▶ WHAT THE TASK ASKS
Rewrite the entries below, changing every "named target" to "labeled target" and leaving everything else as it is.

▶ PROVIDED RECORDS

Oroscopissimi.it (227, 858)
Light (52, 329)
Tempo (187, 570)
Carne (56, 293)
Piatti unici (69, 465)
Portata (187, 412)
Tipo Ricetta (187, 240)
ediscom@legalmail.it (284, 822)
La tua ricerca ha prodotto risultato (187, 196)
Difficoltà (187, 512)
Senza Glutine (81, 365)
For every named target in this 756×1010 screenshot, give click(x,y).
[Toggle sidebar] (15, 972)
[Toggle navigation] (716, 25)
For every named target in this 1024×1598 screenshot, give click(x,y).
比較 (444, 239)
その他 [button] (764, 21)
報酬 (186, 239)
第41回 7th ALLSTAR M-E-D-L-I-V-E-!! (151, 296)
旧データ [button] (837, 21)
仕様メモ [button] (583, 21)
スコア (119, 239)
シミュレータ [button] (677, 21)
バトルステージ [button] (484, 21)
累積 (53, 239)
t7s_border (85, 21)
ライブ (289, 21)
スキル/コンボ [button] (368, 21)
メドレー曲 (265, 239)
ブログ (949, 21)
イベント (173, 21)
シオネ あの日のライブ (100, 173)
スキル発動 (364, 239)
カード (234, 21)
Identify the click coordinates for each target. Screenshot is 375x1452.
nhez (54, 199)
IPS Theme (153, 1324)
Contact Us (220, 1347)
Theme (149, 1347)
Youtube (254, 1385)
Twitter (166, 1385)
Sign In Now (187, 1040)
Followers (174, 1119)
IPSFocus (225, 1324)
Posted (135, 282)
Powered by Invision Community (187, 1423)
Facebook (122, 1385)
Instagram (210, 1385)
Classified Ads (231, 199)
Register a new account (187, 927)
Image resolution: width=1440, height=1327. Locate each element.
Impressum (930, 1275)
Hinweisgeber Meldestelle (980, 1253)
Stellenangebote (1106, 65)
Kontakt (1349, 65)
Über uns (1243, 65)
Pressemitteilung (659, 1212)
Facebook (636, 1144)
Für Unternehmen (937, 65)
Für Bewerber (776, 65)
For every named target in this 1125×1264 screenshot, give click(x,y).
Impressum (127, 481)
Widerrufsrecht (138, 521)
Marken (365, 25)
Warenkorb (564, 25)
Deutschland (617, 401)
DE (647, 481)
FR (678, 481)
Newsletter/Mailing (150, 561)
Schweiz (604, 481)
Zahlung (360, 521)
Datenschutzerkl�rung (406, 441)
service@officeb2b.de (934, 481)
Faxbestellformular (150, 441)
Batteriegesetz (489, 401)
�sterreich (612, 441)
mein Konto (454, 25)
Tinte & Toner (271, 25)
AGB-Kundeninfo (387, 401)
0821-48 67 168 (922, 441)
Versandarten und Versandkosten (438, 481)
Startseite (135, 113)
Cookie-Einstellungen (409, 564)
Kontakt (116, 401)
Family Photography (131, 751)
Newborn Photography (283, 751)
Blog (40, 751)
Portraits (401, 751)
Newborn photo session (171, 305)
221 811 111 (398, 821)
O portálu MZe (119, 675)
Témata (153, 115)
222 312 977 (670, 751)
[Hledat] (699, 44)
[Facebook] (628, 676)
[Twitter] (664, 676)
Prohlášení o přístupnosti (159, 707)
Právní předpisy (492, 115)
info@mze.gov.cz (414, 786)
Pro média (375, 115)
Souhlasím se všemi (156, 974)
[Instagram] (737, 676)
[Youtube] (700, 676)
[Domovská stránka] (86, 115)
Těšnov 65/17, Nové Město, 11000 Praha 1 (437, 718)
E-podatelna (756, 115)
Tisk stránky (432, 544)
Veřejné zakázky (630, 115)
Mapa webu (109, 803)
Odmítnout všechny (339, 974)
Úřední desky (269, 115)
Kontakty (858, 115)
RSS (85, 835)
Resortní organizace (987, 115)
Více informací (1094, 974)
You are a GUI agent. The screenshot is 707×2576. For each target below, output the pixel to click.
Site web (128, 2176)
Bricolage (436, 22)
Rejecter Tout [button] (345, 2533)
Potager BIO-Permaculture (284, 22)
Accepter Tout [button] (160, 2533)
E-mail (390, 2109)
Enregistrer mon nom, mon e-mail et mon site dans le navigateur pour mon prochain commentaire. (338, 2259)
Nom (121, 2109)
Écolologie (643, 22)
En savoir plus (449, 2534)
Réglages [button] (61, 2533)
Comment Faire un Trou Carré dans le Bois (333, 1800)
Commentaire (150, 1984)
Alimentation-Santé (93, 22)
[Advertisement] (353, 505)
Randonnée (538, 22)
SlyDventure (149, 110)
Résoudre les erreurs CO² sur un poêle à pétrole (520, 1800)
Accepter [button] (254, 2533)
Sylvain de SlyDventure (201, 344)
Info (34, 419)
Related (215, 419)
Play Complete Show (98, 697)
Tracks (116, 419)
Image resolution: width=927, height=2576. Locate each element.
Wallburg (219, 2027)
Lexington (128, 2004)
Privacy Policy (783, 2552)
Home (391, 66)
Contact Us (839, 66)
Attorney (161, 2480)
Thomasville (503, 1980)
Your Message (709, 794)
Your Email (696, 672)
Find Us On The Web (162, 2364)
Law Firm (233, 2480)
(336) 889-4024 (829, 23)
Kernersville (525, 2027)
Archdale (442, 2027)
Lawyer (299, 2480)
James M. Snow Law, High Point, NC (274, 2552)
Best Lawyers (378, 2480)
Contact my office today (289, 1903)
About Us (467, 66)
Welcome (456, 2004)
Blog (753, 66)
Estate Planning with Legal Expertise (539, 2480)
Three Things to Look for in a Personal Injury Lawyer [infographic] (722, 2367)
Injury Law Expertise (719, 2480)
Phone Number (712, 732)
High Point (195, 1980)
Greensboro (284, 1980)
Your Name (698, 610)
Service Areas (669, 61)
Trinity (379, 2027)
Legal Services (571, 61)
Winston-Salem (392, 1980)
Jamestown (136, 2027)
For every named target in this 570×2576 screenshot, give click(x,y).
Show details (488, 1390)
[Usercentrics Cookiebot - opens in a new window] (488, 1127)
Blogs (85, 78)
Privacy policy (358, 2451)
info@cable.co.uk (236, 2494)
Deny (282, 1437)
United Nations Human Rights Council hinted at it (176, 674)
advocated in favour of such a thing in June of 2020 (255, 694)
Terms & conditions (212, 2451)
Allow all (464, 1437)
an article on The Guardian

▶ FINAL RESULT
Oroscopissimi.it (227, 858)
Light (52, 329)
Tempo (187, 570)
Carne (56, 293)
Piatti unici (69, 465)
Portata (187, 412)
Tipo Ricetta (187, 240)
ediscom@legalmail.it (284, 822)
La tua ricerca ha prodotto risultato (187, 196)
Difficoltà (187, 512)
Senza Glutine (81, 365)
For every labeled target in this 756×1010 screenshot, give click(x,y).
[Toggle sidebar] (15, 972)
[Toggle navigation] (716, 25)
For every labeled target in this 1024×1598 screenshot, give click(x,y).
比較 (444, 239)
その他 [button] (764, 21)
報酬 (186, 239)
第41回 7th ALLSTAR M-E-D-L-I-V-E-!! (151, 296)
旧データ [button] (837, 21)
仕様メモ [button] (583, 21)
スコア (119, 239)
シミュレータ [button] (677, 21)
バトルステージ [button] (484, 21)
累積 (53, 239)
t7s_border (85, 21)
ライブ (289, 21)
スキル/コンボ [button] (368, 21)
メドレー曲 (265, 239)
ブログ (949, 21)
イベント (173, 21)
シオネ あの日のライブ (100, 173)
スキル発動 (364, 239)
カード (234, 21)
Identify the click coordinates for each target. Screenshot is 375x1452.
nhez (54, 199)
IPS Theme (153, 1324)
Contact Us (220, 1347)
Theme (149, 1347)
Youtube (254, 1385)
Twitter (166, 1385)
Sign In Now (187, 1040)
Followers (174, 1119)
IPSFocus (225, 1324)
Posted (135, 282)
Powered by Invision Community (187, 1423)
Facebook (122, 1385)
Instagram (210, 1385)
Classified Ads (231, 199)
Register a new account (187, 927)
Image resolution: width=1440, height=1327. Locate each element.
Impressum (930, 1275)
Hinweisgeber Meldestelle (980, 1253)
Stellenangebote (1106, 65)
Kontakt (1349, 65)
Über uns (1243, 65)
Pressemitteilung (659, 1212)
Facebook (636, 1144)
Für Unternehmen (937, 65)
Für Bewerber (776, 65)
For every labeled target in this 1125×1264 screenshot, give click(x,y).
Impressum (127, 481)
Widerrufsrecht (138, 521)
Marken (365, 25)
Warenkorb (564, 25)
Deutschland (617, 401)
DE (647, 481)
FR (678, 481)
Newsletter/Mailing (150, 561)
Schweiz (604, 481)
Zahlung (360, 521)
Datenschutzerkl�rung (406, 441)
service@officeb2b.de (934, 481)
Faxbestellformular (150, 441)
Batteriegesetz (489, 401)
�sterreich (612, 441)
mein Konto (454, 25)
Tinte & Toner (271, 25)
AGB-Kundeninfo (387, 401)
0821-48 67 168 (922, 441)
Versandarten und Versandkosten (438, 481)
Startseite (135, 113)
Cookie-Einstellungen (409, 564)
Kontakt (116, 401)
Family Photography (131, 751)
Newborn Photography (283, 751)
Blog (40, 751)
Portraits (401, 751)
Newborn photo session (171, 305)
221 811 111 (398, 821)
O portálu MZe (119, 675)
Témata (153, 115)
222 312 977 (670, 751)
[Hledat] (699, 44)
[Facebook] (628, 676)
[Twitter] (664, 676)
Prohlášení o přístupnosti (159, 707)
Právní předpisy (492, 115)
info@mze.gov.cz (414, 786)
Pro média (375, 115)
Souhlasím se všemi (156, 974)
[Instagram] (737, 676)
[Youtube] (700, 676)
[Domovská stránka] (86, 115)
Těšnov 65/17, Nové Město, 11000 Praha 1 (437, 718)
E-podatelna (756, 115)
Tisk stránky (432, 544)
Veřejné zakázky (630, 115)
Mapa webu (109, 803)
Odmítnout všechny (339, 974)
Úřední desky (269, 115)
Kontakty (858, 115)
RSS (85, 835)
Resortní organizace (987, 115)
Více informací (1094, 974)
You are a GUI agent. The screenshot is 707×2576. For each target below, output the pixel to click.
Site web (128, 2176)
Bricolage (436, 22)
Rejecter Tout [button] (345, 2533)
Potager BIO-Permaculture (284, 22)
Accepter Tout [button] (160, 2533)
E-mail (390, 2109)
Enregistrer mon nom, mon e-mail et mon site dans le navigateur pour mon prochain commentaire. (338, 2259)
Nom (121, 2109)
Écolologie (643, 22)
En savoir plus (449, 2534)
Réglages [button] (61, 2533)
Comment Faire un Trou Carré dans le Bois (333, 1800)
Commentaire (150, 1984)
Alimentation-Santé (93, 22)
[Advertisement] (353, 505)
Randonnée (538, 22)
SlyDventure (149, 110)
Résoudre les erreurs CO² sur un poêle à pétrole (520, 1800)
Accepter [button] (254, 2533)
Sylvain de SlyDventure (201, 344)
Info (34, 419)
Related (215, 419)
Play Complete Show (98, 697)
Tracks (116, 419)
Image resolution: width=927, height=2576. Locate each element.
Wallburg (219, 2027)
Lexington (128, 2004)
Privacy Policy (783, 2552)
Home (391, 66)
Contact Us (839, 66)
Attorney (161, 2480)
Thomasville (503, 1980)
Your Message (709, 794)
Your Email (696, 672)
Find Us On The Web (162, 2364)
Law Firm (233, 2480)
(336) 889-4024 (829, 23)
Kernersville (525, 2027)
Archdale (442, 2027)
Lawyer (299, 2480)
James M. Snow Law, High Point, NC (274, 2552)
Best Lawyers (378, 2480)
Contact my office today (289, 1903)
About Us (467, 66)
Welcome (456, 2004)
Blog (753, 66)
Estate Planning with Legal Expertise (539, 2480)
Three Things to Look for in a Personal Injury Lawyer [infographic] (722, 2367)
Injury Law Expertise (719, 2480)
Phone Number (712, 732)
High Point (195, 1980)
Greensboro (284, 1980)
Your Name (698, 610)
Service Areas (669, 61)
Trinity (379, 2027)
Legal Services (571, 61)
Winston-Salem (392, 1980)
Jamestown (136, 2027)
For every labeled target in this 570×2576 screenshot, give click(x,y).
Show details (488, 1390)
[Usercentrics Cookiebot - opens in a new window] (488, 1127)
Blogs (85, 78)
Privacy policy (358, 2451)
info@cable.co.uk (236, 2494)
Deny (282, 1437)
United Nations Human Rights Council hinted at it (176, 674)
advocated in favour of such a thing in June of 2020 (255, 694)
Terms & conditions (212, 2451)
Allow all (464, 1437)
an article on The Guardian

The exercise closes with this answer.